• What this exercise asks
1. In the passage about Katherine Esau, what year did she serve as president of the Botanical Society of America?
2. For each statement, say whether it agrees with the passage about Katherine Esau, and quote the deciding words: (a) Esau gave the Faculty Research Lecture at Davis as a full professor. (b) Esau was major professor to fifteen doctoral students. (c) The Merit Award was presented at the society's fiftieth anniversary meeting.
3. Pick up the passage about Katherine Esau after its last sentence and continue it.

• Provided passage

Her course in plant anatomy was exceptional. A gift for story telling, total command of and enthusiasm for the subject matter, and a delightful sense of humor made her a truly outstanding teacher. On one occasion when she began a lecture humorously with "Once upon a time," a graduate student quipped, "Aha, another of Esau's fables!" Her abilities as a teacher and researcher were recognized by fellow staff members when in 1946 while still an associate professor she was selected to give the Faculty Research Lecture at Davis.
Although she served as major professor to only fifteen doctoral students, there are numerous botanists, including many who have never met her but have studied her papers and books, who consider themselves her students. She instilled in her students an appreciation of precision and rigor that go into truly excellent studies of plant structure and development. In every aspect of her work she set new standards of excellence.
Esau served as president of the Botanical Society of America in 1951, and in 1956 was one of the original recipients of the Merit Award of that society at its fiftieth anniversary meeting. The Certificate of Merit read: "Katherine Esau, plant anatomist and histologist, for her numerous contributions on tissue development of vascular plants and in particular for her outstanding studies on the structure, development, and evolution of phloem."

• Given entries
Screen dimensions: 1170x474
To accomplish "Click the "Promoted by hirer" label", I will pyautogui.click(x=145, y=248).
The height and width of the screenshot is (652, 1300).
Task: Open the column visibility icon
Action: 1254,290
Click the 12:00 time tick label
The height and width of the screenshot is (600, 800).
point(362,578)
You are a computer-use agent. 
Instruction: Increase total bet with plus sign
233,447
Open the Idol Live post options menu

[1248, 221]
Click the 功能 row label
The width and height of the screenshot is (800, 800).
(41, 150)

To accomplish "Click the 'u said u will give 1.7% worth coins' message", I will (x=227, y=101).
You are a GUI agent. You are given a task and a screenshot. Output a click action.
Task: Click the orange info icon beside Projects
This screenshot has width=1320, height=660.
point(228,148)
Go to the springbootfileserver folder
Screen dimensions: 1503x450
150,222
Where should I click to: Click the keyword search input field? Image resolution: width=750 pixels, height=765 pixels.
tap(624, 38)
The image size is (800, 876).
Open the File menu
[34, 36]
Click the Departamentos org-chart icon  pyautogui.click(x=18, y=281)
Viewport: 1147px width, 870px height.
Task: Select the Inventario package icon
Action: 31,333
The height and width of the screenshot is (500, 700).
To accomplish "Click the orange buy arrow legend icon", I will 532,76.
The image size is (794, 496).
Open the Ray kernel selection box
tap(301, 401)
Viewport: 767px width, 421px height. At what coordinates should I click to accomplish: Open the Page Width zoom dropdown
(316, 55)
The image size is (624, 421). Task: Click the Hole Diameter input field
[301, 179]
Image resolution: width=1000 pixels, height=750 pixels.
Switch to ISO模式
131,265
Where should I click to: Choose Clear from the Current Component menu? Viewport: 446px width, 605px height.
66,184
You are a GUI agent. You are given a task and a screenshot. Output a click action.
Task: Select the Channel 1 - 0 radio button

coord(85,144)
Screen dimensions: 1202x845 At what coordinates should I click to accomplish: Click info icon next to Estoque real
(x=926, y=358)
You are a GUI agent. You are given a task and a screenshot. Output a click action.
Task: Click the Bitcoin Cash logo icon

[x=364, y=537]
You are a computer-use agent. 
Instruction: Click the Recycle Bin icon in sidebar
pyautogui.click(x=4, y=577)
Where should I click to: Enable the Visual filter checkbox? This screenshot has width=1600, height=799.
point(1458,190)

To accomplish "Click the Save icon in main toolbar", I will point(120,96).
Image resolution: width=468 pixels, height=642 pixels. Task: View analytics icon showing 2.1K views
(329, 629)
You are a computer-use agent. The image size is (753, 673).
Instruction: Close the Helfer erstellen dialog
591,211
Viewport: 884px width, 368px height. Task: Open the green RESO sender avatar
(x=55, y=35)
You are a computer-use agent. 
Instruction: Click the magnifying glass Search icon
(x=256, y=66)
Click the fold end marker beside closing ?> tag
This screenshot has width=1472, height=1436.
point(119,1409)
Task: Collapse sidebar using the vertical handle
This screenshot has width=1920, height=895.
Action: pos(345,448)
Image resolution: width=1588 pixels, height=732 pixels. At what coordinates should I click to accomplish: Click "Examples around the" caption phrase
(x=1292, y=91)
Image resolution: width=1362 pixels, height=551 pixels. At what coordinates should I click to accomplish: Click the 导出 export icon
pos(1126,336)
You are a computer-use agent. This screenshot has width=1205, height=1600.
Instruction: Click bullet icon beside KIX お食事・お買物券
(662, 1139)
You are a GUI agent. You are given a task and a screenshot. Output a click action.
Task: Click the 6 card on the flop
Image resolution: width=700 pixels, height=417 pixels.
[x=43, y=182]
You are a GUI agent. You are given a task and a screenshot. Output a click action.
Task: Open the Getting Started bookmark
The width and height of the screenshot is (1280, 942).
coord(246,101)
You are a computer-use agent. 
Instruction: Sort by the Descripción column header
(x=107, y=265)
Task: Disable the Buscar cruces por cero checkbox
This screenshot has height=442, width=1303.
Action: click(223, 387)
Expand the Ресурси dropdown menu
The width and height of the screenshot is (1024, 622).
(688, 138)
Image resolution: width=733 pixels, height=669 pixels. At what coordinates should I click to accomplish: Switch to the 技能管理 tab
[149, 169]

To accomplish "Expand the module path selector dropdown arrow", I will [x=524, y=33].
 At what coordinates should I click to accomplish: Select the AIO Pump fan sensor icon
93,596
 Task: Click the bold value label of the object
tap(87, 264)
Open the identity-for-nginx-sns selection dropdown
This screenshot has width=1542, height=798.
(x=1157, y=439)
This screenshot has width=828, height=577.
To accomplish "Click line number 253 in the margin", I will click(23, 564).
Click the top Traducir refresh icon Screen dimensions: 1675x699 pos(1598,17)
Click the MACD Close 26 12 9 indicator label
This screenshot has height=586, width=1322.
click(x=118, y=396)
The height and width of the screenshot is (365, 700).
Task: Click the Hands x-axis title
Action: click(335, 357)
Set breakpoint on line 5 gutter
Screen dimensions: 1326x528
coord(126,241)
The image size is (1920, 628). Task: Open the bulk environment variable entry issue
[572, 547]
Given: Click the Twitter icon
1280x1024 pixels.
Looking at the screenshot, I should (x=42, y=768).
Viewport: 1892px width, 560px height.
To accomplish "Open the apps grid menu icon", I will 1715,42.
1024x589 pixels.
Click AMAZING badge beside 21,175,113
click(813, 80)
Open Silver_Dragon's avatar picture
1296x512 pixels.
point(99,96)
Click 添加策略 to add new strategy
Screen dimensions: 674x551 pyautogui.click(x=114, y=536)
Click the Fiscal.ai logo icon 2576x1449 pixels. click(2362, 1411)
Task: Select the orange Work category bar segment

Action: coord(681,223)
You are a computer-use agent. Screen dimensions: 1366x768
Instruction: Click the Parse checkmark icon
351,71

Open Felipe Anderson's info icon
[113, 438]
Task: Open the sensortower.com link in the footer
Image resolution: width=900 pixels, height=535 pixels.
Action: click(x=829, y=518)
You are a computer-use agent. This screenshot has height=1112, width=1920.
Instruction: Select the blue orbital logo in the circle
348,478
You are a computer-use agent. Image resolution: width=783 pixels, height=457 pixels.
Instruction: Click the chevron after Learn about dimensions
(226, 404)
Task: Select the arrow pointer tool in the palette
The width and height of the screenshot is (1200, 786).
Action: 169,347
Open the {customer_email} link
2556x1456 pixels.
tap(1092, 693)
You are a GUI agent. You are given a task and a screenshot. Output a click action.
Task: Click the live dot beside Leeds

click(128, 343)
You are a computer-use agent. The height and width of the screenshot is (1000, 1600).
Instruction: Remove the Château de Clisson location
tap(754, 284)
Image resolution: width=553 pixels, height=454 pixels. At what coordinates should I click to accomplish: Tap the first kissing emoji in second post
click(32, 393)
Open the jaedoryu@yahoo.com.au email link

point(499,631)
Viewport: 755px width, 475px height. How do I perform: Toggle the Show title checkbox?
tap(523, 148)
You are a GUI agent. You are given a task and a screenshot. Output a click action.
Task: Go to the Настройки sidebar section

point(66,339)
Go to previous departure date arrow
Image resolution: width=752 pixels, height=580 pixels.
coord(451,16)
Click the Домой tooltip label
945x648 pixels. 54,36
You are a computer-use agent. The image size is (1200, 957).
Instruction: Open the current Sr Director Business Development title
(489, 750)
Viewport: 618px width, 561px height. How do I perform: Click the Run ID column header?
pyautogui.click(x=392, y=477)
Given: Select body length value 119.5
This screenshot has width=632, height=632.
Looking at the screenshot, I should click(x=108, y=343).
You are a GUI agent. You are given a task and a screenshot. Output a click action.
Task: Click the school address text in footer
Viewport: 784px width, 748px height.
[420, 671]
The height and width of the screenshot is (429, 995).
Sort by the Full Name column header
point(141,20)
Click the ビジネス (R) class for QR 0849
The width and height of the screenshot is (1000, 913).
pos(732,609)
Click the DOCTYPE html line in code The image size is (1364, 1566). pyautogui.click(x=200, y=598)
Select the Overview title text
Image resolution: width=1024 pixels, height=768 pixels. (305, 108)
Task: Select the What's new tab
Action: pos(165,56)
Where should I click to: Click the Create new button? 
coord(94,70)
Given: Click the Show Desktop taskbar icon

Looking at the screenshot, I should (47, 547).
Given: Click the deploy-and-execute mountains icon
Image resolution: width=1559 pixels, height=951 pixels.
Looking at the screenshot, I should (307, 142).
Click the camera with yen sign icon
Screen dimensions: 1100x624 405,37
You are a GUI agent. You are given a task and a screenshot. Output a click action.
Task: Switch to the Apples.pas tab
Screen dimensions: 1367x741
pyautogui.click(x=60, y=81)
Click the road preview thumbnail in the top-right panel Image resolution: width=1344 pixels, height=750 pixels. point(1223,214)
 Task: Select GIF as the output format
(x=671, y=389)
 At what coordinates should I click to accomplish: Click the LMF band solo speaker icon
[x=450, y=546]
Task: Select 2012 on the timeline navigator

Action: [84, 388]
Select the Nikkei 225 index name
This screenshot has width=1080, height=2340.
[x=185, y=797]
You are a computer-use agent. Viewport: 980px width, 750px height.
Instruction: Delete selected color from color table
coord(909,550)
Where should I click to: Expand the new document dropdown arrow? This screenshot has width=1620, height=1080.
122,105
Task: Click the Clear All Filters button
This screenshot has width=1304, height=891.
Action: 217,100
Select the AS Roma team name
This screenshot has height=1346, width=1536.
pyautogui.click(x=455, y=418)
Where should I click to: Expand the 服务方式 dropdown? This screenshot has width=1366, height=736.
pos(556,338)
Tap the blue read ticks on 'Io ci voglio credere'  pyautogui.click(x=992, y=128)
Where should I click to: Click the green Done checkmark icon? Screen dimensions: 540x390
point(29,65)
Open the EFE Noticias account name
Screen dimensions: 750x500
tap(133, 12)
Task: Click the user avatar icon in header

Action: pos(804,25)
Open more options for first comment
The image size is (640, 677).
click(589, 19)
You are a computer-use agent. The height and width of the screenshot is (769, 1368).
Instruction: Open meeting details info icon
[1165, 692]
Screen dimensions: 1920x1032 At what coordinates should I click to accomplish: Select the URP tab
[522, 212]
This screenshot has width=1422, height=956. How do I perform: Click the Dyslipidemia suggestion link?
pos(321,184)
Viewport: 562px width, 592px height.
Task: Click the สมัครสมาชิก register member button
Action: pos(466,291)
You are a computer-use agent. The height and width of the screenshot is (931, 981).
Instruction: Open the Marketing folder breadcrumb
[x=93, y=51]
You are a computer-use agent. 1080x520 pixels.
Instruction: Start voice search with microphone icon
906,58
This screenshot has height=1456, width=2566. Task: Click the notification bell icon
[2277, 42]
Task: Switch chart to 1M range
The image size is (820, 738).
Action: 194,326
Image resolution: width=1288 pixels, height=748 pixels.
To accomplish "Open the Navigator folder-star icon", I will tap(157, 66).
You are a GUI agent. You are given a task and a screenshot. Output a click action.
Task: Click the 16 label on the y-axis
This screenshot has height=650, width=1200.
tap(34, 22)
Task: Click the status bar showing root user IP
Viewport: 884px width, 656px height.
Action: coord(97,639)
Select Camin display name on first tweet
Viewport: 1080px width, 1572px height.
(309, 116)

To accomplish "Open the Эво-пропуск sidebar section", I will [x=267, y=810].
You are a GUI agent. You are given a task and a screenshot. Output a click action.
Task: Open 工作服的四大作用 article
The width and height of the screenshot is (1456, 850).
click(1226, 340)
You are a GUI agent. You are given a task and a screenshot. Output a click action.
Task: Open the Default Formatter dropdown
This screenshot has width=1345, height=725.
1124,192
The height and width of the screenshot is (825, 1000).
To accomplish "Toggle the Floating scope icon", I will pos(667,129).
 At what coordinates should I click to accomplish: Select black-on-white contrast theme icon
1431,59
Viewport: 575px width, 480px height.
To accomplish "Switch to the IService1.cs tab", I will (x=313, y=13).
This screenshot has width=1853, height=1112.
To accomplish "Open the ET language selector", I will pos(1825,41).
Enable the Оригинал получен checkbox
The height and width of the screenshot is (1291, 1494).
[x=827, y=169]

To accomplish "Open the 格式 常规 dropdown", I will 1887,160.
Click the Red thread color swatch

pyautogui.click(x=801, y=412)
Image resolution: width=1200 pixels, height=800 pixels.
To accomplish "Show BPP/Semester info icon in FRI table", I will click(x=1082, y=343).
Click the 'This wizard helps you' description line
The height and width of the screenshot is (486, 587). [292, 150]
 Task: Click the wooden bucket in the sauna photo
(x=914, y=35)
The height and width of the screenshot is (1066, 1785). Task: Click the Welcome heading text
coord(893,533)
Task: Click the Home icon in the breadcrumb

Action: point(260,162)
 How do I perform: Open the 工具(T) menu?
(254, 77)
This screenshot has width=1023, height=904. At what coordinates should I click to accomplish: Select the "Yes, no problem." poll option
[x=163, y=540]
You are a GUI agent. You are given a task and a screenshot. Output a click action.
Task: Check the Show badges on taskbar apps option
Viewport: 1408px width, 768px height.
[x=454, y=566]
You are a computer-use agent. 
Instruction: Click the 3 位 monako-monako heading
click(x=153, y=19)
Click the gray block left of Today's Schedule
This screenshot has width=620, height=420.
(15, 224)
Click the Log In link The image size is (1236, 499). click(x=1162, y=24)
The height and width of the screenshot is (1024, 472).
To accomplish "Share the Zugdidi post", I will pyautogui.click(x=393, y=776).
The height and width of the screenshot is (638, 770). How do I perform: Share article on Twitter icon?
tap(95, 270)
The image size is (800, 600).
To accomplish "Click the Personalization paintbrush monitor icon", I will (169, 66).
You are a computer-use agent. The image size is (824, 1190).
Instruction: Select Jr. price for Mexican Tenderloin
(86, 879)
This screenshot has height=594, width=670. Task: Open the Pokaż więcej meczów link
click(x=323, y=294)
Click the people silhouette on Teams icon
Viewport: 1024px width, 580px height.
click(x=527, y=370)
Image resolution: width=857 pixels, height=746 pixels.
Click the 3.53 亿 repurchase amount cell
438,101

• Task-by-task answers
1. 1951

2.
(a) No: "in 1946 while still an associate professor"
(b) Yes: "she served as major professor to only fifteen doctoral students"
(c) Yes: "at its fiftieth anniversary meeting"

3.
Katherine Esau was the personification of excellence and integrity. Despite her numerous successes and many honors, she remained modest and close to her Mennonite roots. In 1959, when questioned about her election to the National Academy of Sciences, she commented "I never worried about being a woman. It never occurred to me that that was an important thing. I always thought that women could do just as well as men. . . . My surprise at being elected to the National Academy of Sciences was not because I was a woman, but because I didn't think that I had done enough to be elected." Some of her other honors include honorary degrees from Mills College, Oakland, California (1962) and the University of California (1966) and election to the American Academy of Arts and Sciences, the American Philosophical Society, and the Swedish Royal Academy of Science.
In 1989, she was awarded the National Medal of Science. The citation accompanying the medal read: "In recognition of her distinguished service to the American community of plant biologists, and for the excellence of her pioneering research, both basic and applied, on plant structure and development, which has spanned more than six decades; for her superlative performance as an educator, in the classroom and through her books; for the encouragement and inspiration she has given a legion of young aspiring plant biologists; and for providing a special role model for women in science."